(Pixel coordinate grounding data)
+++++
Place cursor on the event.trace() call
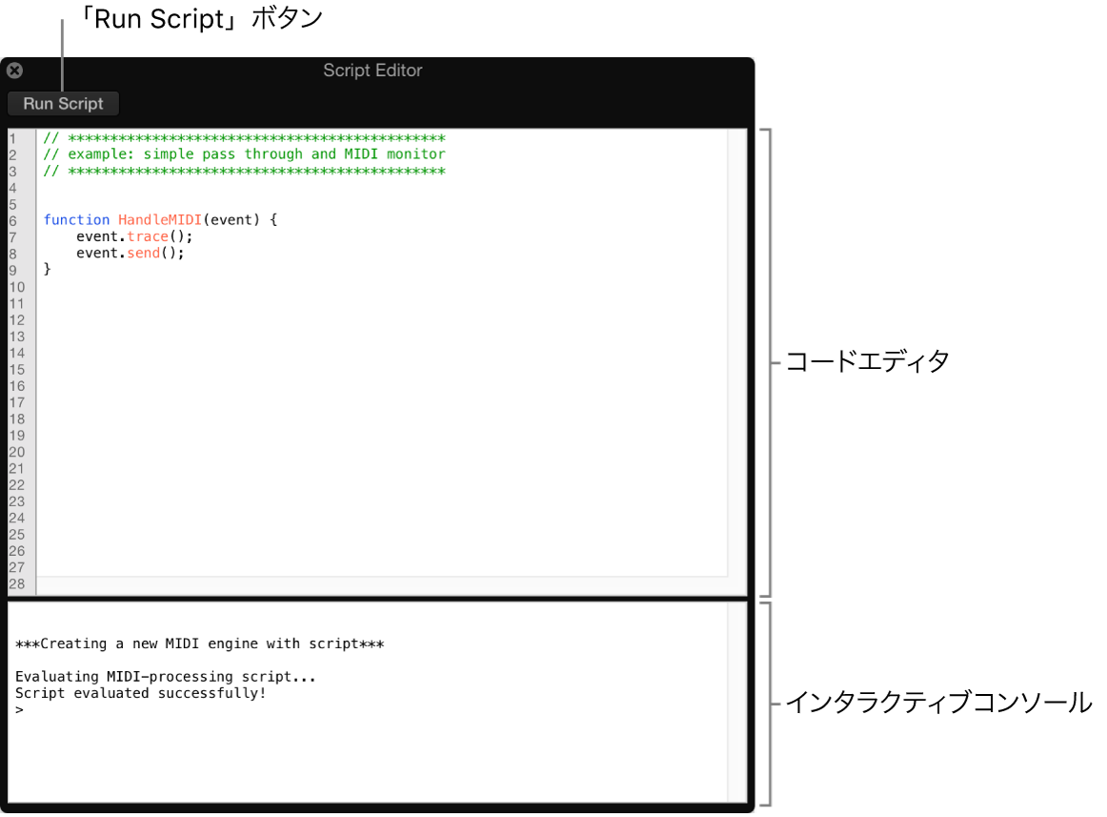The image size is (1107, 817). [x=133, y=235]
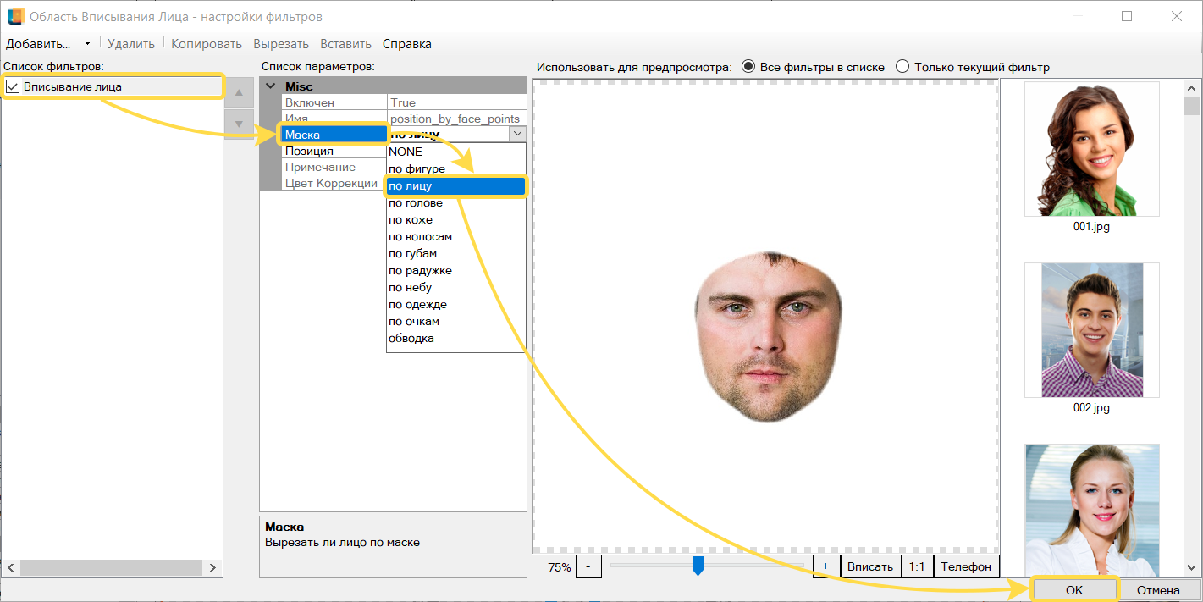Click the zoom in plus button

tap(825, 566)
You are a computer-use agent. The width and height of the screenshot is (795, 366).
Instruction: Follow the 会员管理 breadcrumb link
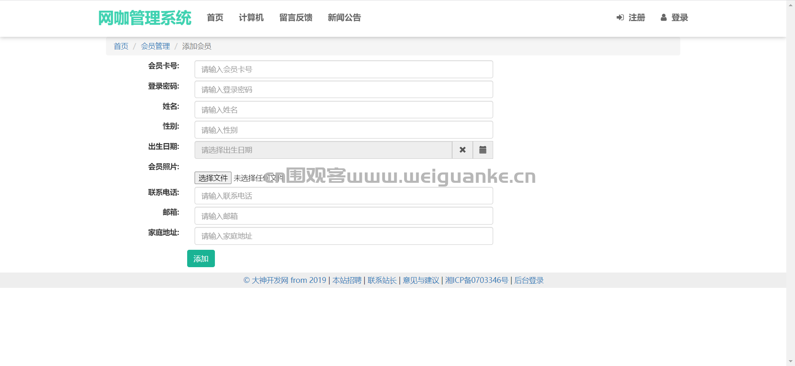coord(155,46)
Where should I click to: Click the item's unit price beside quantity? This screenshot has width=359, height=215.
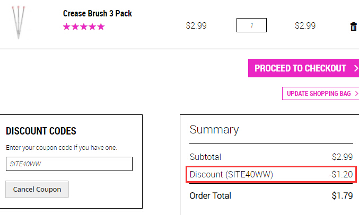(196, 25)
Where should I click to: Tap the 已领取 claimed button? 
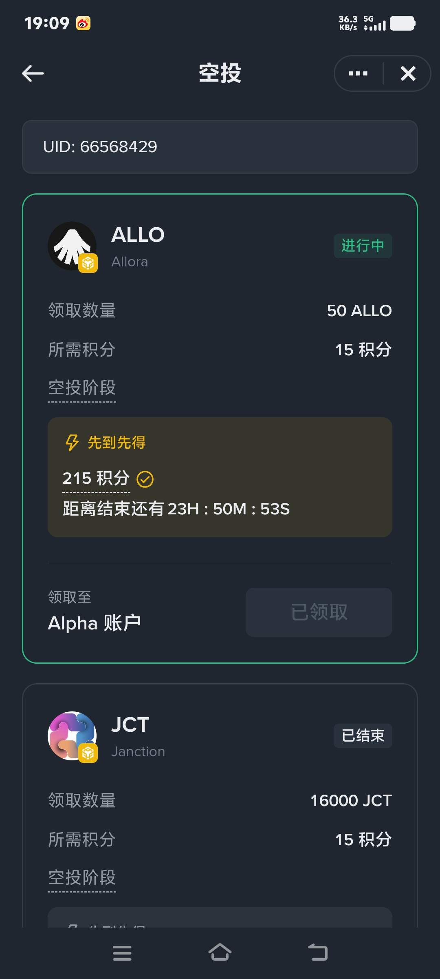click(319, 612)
+++++
PROBLEM TO WORK ON: Skip all pictures. Copy exactly the lines from the one containing "Instruction: Follow the 会员管理 breadcrumb link" through the end of the records, both ends included.

RESPONSE BELOW:
Instruction: Follow the 会员管理 breadcrumb link
coord(155,46)
Where should I click to: Click the item's unit price beside quantity? This screenshot has width=359, height=215.
(196, 25)
Where should I click to: Tap the 已领取 claimed button? 
click(319, 612)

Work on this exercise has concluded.